The main sources of tax and non-tax revenue of the central government are 1. Taxes on income (other than on agricultural income), 2. Corporate tax, 3. Expenditure tax, 4. Taxes on properties (Estate duties and Death duties), 5. Gift tax, 6. Wealth tax, 7. Taxation on capital gains, 8. Union excise duties, and 9.Customs duties (Import and Export duties).
The sources of non-tax revenue of the central government include1. Fiscal services, 2. Receipts from interest on loans, 3. Dividend and profits, 4. General and administrative services, 5. Social and community services and 6. Economic services.
Under the Constitution of India, only the State governments are provided with separate powers to raise revenue, while the Union territories are financed by the Central government directly. The main sources of tax and non-tax revenue are 1. Land revenue, 2. Taxes on the sale and purchase of goods except newspaper, 3. Taxes on agricultural income, 4. Taxes on land and building, 5. Succession and estate duties in respect of agricultural land, 6. Excise duty on alcoholic liquors and narcotics, 7. Taxes on the entry of goods into a local area, 8. Taxes on mineral rights, 9. Taxes on the consumption of electricity 10. Taxes on vehicles, animals and boats, 11. Taxes on goods and passengers carried by road and inland water ways, 12. Stamp duties, court fees and registration, 13. Entertainment tax, 4. Taxes on advertisements other than those in newspaper, 15. Taxes on trade, profession and employment, 16. Income from irrigation and forests, 17. Grants from the central government and 18. Other incomes such as income from registration and share in the income-tax, excise and estate duties and debt services, loans and overdrafts.
Direct taxes can also be classified on the basis of the degree of progressiveness or distribution of their burden on the tax payers. Ability of the people to pay a tax is measured on the basis of property, income, size of the family and consumption etc. The ability to pay in practice implies tax base and tax rate. Tax base denotes the income, property and expenditure on the basis of which ability to pay the tax is measured. Rate structure indicates equalisation of burden of taxation. Tax rate is the percentage of tax levied per unit of tax base. The total amount of tax is equal to the tax base multiplied by tax rate.
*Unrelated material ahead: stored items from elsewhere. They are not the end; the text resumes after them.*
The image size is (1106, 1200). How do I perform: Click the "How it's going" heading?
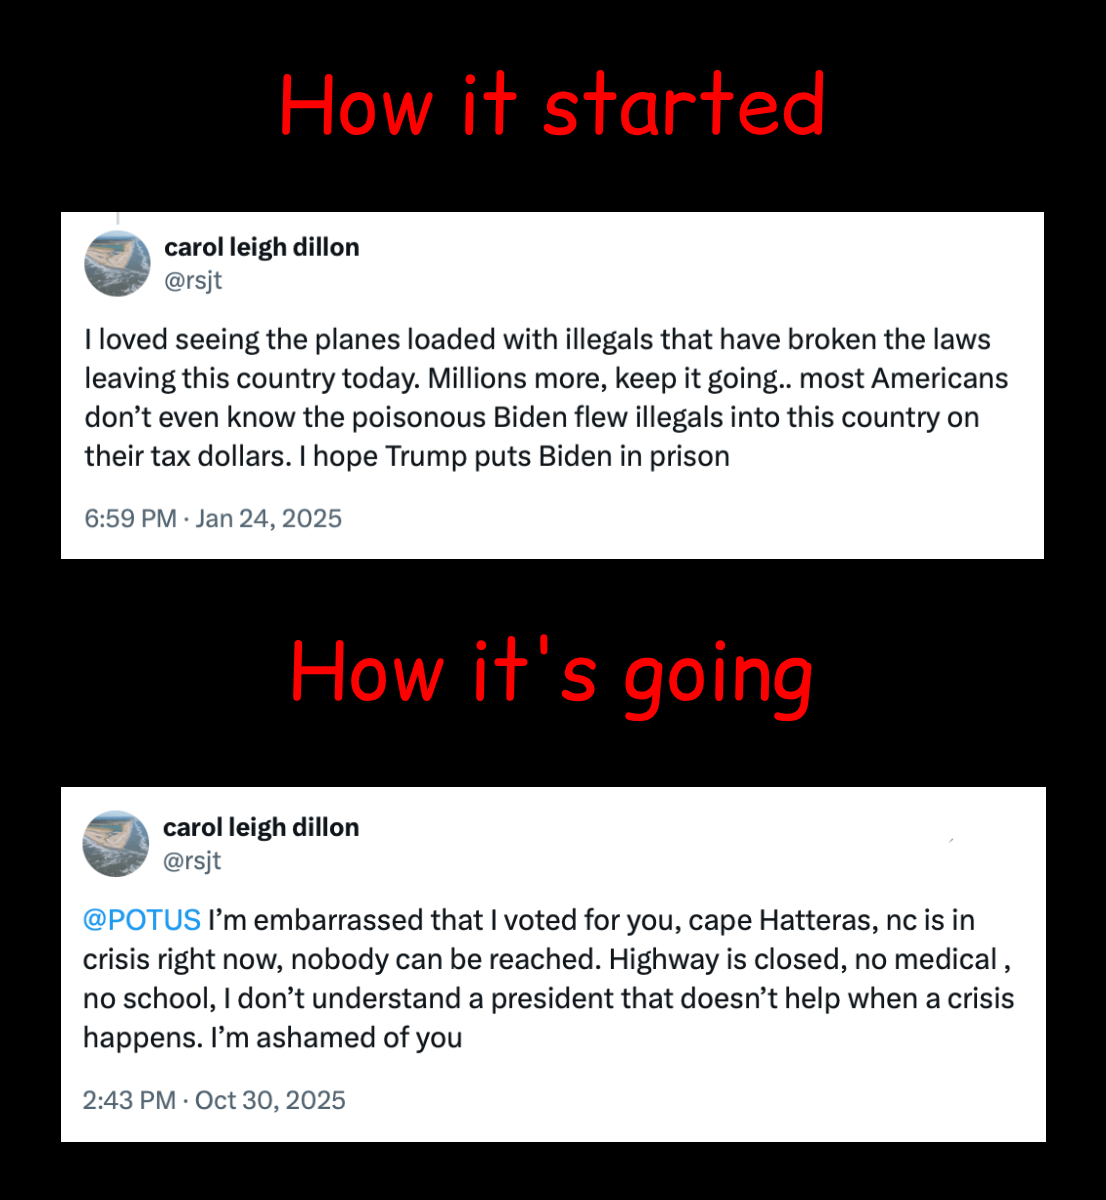(x=552, y=674)
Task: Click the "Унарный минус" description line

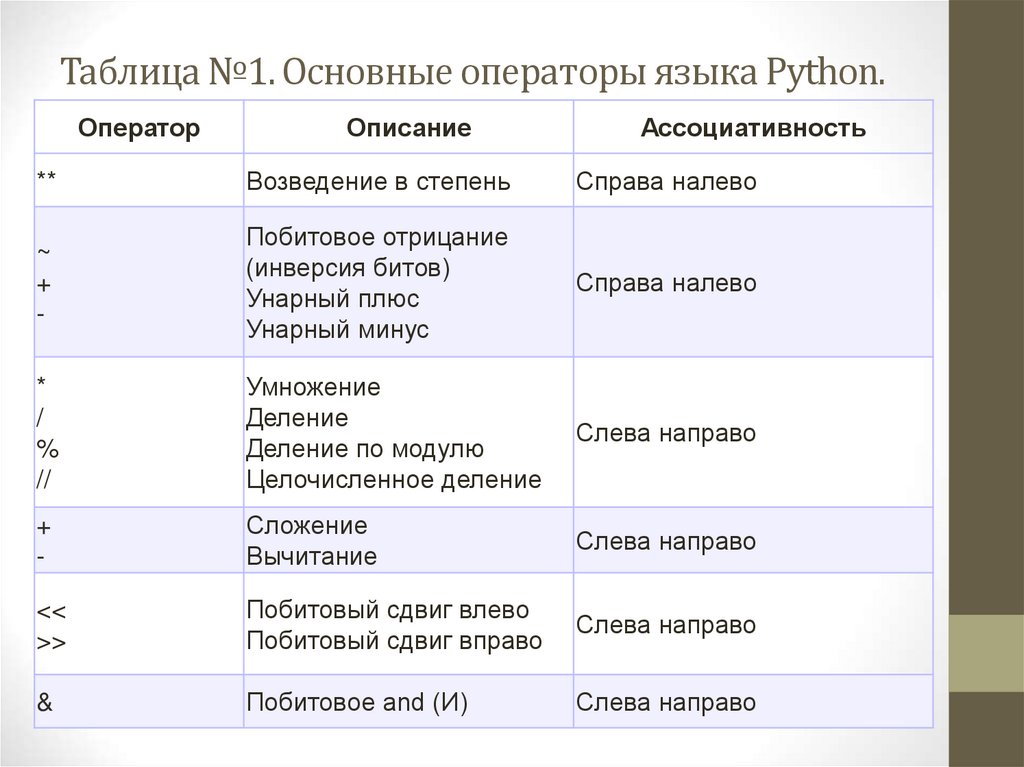Action: tap(337, 330)
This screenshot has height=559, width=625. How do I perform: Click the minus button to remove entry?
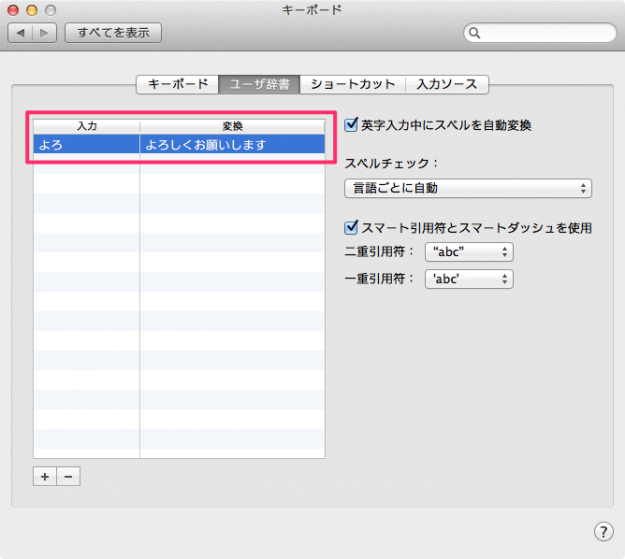point(68,477)
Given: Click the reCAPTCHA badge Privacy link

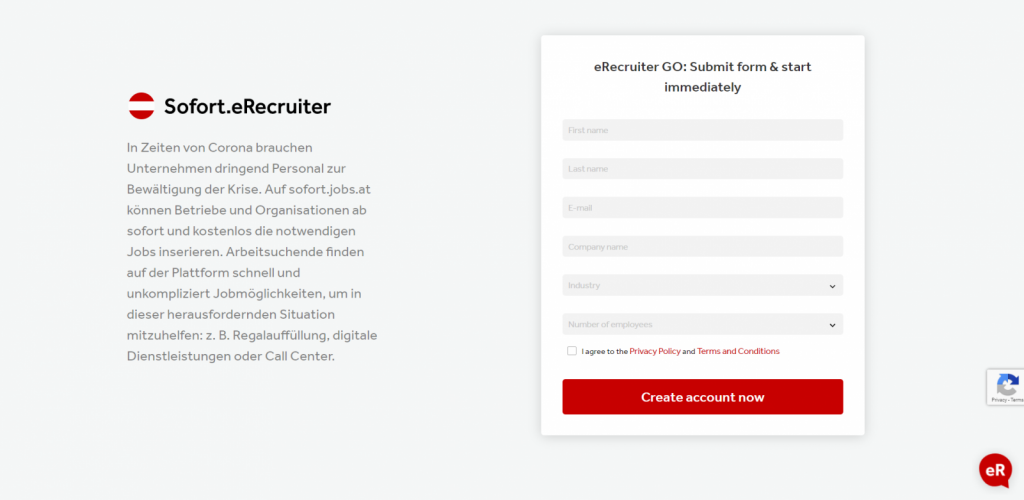Looking at the screenshot, I should 999,399.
In the case of a proportional tax, tax rate remains constant regardless of whether the tax base is large or small. It means uniform tax rate is imposed on the rich as well as the poor. The tax paid by the people is fixed in proportion to their income and wealth and other tax bases.
In the case a progressive tax, the tax rate increases as the tax base increases. With the increase in income, a taxpayer has to pay a higher tax. For example, in the case of income tax, exemption limit and tax slabs are characterised by the income tax structure formulated by the government of India. As each income slab increases, there is an increase in the rates of tax.
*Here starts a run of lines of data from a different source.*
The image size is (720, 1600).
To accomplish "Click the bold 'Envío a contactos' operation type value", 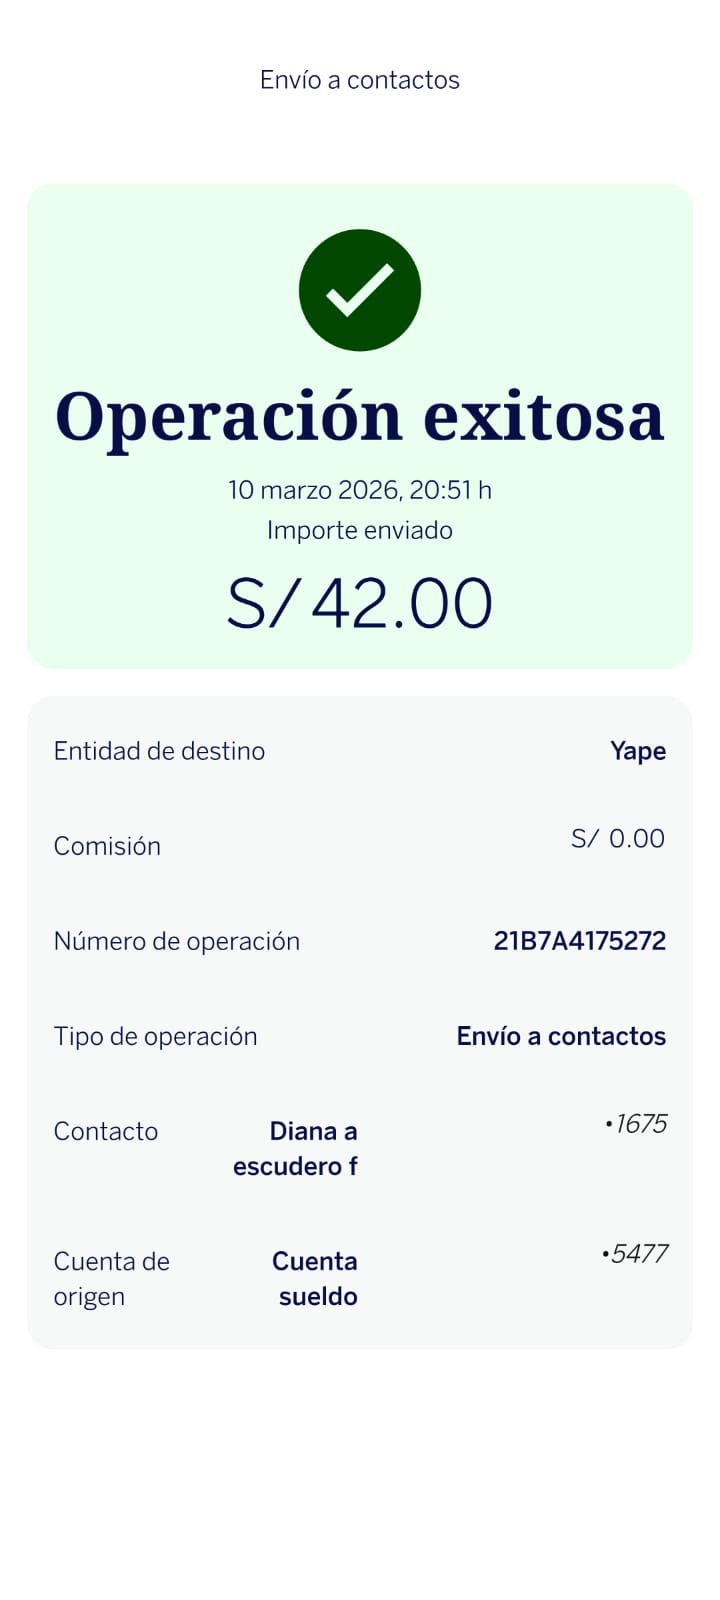I will point(561,1036).
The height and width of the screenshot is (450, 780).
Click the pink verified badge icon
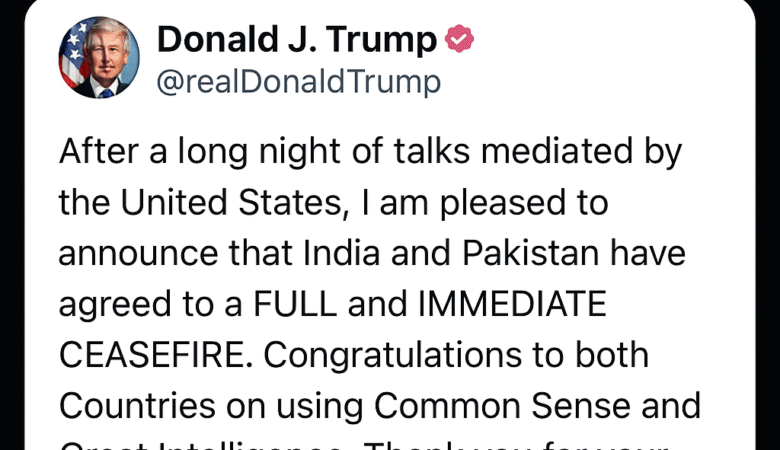pos(459,40)
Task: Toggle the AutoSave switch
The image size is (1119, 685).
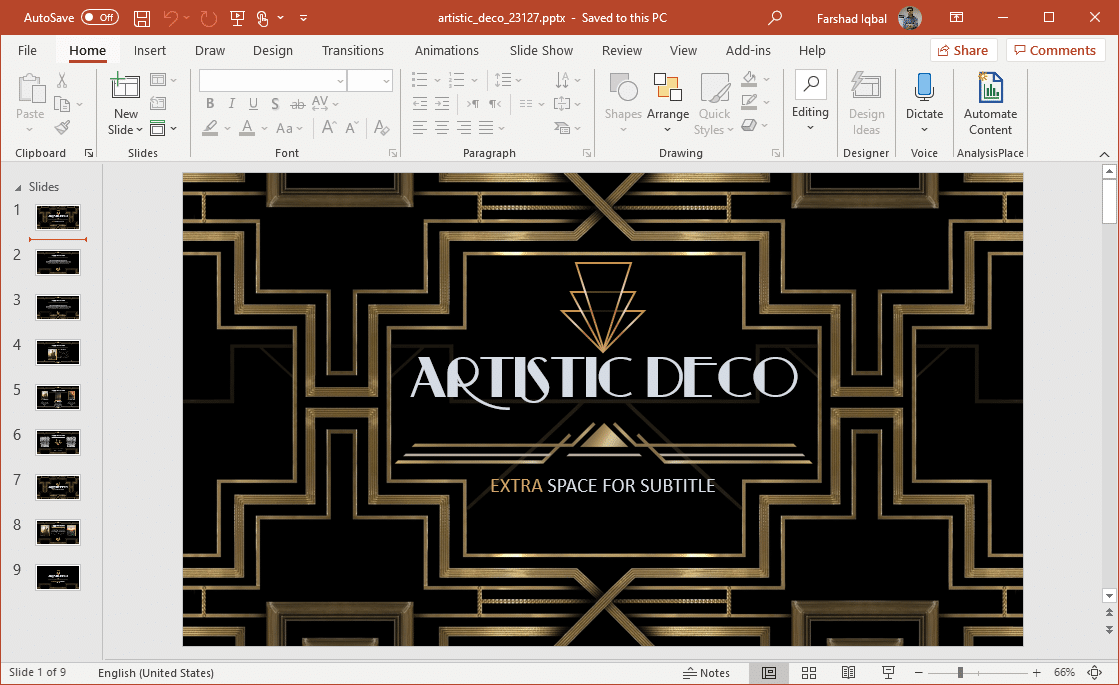Action: [x=99, y=18]
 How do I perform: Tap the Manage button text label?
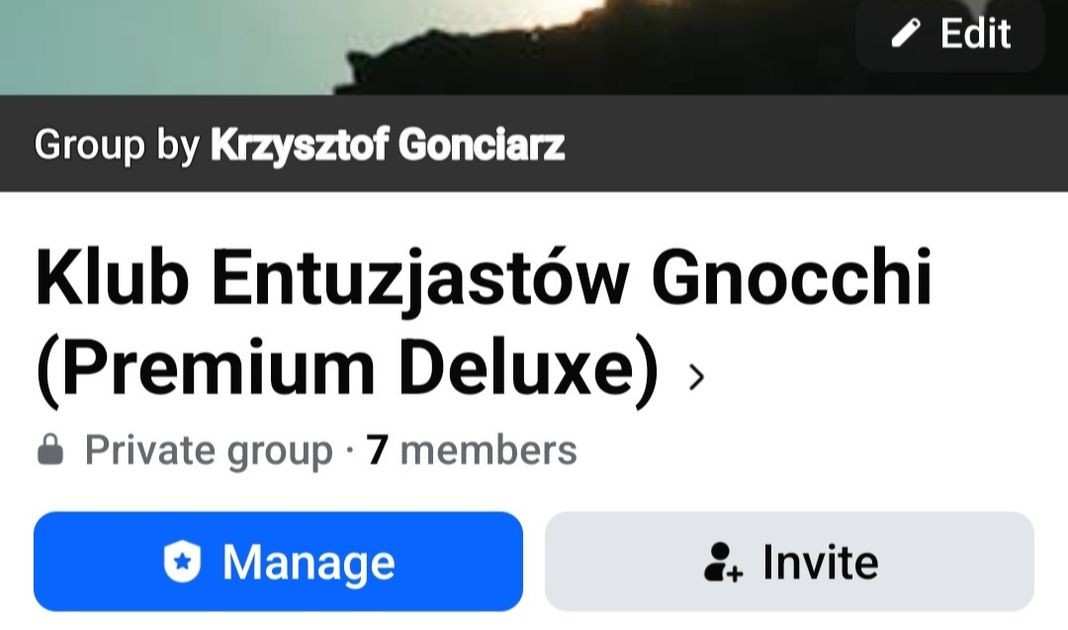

When the tax liability on income falls with the increase in the tax payer's income, it is termed as a regressive tax. Here, the tax rate decreases as the tax base increases. Under this tax system, the poorer sections of the society are taxed at higher rates than the richer sections and hence this tax is not just or equitable.
Digressive tax is a blend of progressive tax and proportional tax. The rate of taxation increases upto a point. After that limit, a uniform rate is charged. Here the rate of tax does not increase in the same proportion as the increase in income. Under this tax system, the higher income groups make less sacrifice than the lower income groups.